Human peripheral blood γδ T cells (Vγ9⁺ Vδ2⁺) can be selectively expanded in vivo by the systemic administration of aminobisphosphonates without prior antigen priming. To assess the potential of human γδ T cells to serve as effector cells of specific anti-tumour immunity, we expanded peripheral blood-derived γδ T cells and transduced them with recombinant retrovirus encoding G_D2- or CD19-specific chimaeric receptors. Flow cytometric analysis of T cells from four individual donors cultured in the presence of zoledronate at day 14 of culture showed selective enrichment of the γδ T cell population (Vγ9⁺ Vδ2⁺ CD3⁺ CD4 ^- CD8^-) to 73-96% of total CD3⁺ T cells.

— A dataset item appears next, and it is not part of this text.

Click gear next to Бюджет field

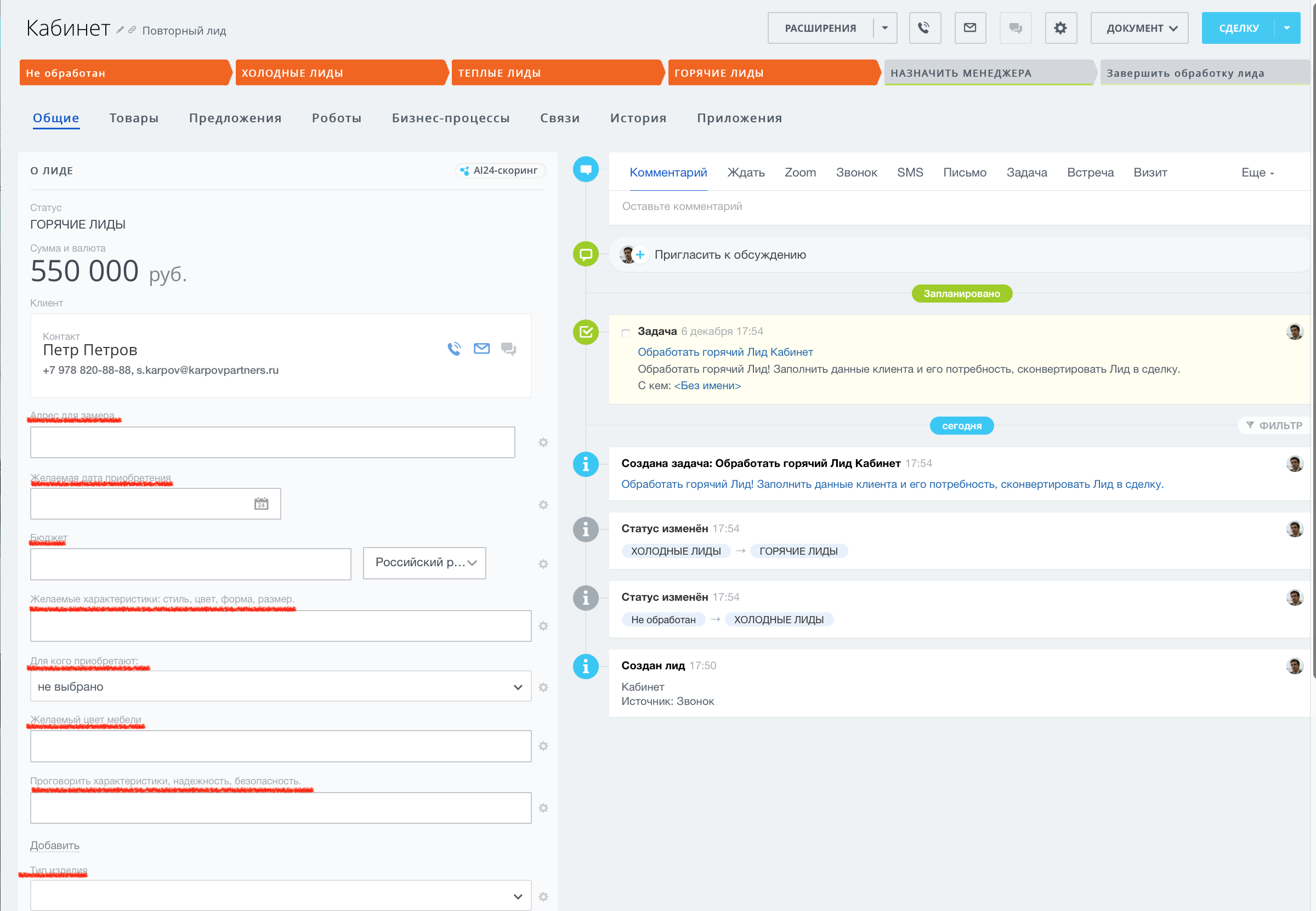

Retroviral gene transfer resulted in chimaeric receptor surface expression in 73 ± 12% of the population. Transduced γδ T cells efficiently recognized antigen-expressing tumour cell targets, as demonstrated by target-specific upregulation of CD69 and secretion of interferon-α. Moreover, transduced γδ T cells efficiently and specifically lysed the antigen-expressing tumour targets. They could be efficiently expanded in vitro and maintained in culture for prolonged periods. Zoledronate-activated human γδ T cells expressing chimaeric receptors may thus serve as potent and specific anti-tumour effector cells. Their responsiveness to stimulation with aminobisphosphonates may enable the selective re-expansion of adoptively transferred T cells in vivo, permitting long lasting anti-tumour immune control.